How to Become a Medical Assistant

If you feel your true calling is in the medical field, but your circumstances don’t allow you years of studying and incurring the financial burden to get that degree, don’t despair. You should look into the position of a medical assistant. You can start this position within a year. Read on to find out more!

Definition of a Medical Assistant

Medical assistants perform routine administrative and clinical tasks to keep the offices and clinics of physicians, podiatrists, chiropractors and optometrists running smoothly. Medical assisting is one of the nation’s fastest growing careers, according to the U.S. Bureau of Labor Statistics.

Medical assistants have both administrative and clinical duties. They may answer the telephone, greet patients, fill out medical records and update them as needed, schedule appointments and handle correspondence and billing.

On the clinical side, medical assistants often are the people who take medical histories, prepare patients for examination, assist the doctor during appointments and perform basic laboratory tests, along with other clinical responsibilities.

What a medical assistant does will depend on the office where she or he works, state law and the needs of the assistant’s employer.

Medical Assistant is an entry-level position within the healthcare field. The job entails doing administrative work such as scheduling appointments or supporting medical work such as taking patient’s vital or taking samples. Often it requires a bit of both. 

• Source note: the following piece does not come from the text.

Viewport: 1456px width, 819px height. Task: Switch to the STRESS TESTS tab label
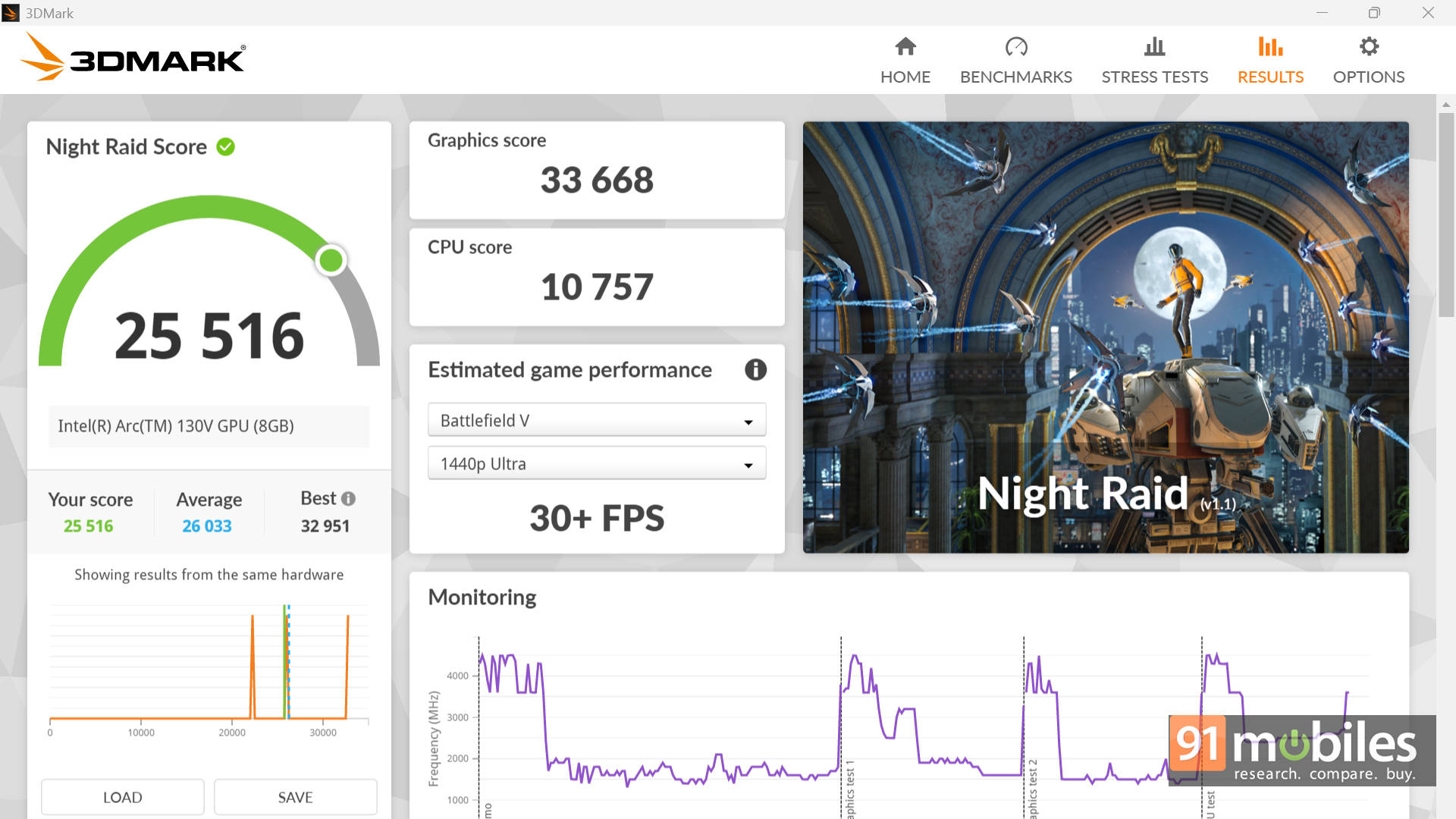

Benefits of the job are numerous, including, but not limited to:

Quick training process: as we mentioned previously, you can get certified to be a medical assistant within a year.
– Certificate valid everywhere: you can work anywhere within the U.S. without the need to certify in each state separately, unlike other medical professionals.
Numerous work opportunities: as a medical assistant, you are not limited to working just in a hospital. You can also work in doctor’s offices, nursing homes, even as at-home aid.
–  Employment stability: according to BLS1, the need for medical assistants is estimated to increase by 29% by 2026.

Ways to Become A Medical Assistant

Becoming a medical assistant is a streamlined 3-step process that is relatively easy to complete. Your first move towards becoming a medical assistant is to enroll into a training course certified by the Commission on Accreditation of Allied Health Education Programs, or CAAHEP, or by the Accrediting Bureau of Health Education Schools, or ABHES. If you have your eyes on a more advanced position later on, you should consider enrolling in two-year associate’s degree programs.

Once your training is done, you should look into getting hands-on experience. You can look into if your local medical facilities have internship programs that would suit your needs. You should do this even if your chosen medical assistant training program already has some on offer. The more practice you put in before official employment, the better.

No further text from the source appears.